Reproduce, unchanged, everything from the line containing "Toggle italic formatting" down to the end of the rows below, including both ends.

[Dataset rows]
• • • • • • •

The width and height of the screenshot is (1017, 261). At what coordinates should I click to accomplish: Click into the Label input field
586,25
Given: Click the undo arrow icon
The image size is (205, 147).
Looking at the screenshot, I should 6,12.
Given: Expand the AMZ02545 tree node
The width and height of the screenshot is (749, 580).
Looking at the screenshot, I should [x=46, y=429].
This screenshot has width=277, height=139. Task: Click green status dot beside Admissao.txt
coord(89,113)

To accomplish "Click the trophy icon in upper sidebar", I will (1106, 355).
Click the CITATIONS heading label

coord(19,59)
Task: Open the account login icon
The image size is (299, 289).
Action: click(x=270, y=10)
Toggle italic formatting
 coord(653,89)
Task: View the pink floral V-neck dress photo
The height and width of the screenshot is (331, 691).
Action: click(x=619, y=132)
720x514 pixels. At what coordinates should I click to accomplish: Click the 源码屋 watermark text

• • • • • • •

■ Right answer:
Toggle italic formatting
 coord(653,89)
Task: View the pink floral V-neck dress photo
The height and width of the screenshot is (331, 691).
Action: click(x=619, y=132)
720x514 pixels. At what coordinates should I click to accomplish: Click the 源码屋 watermark text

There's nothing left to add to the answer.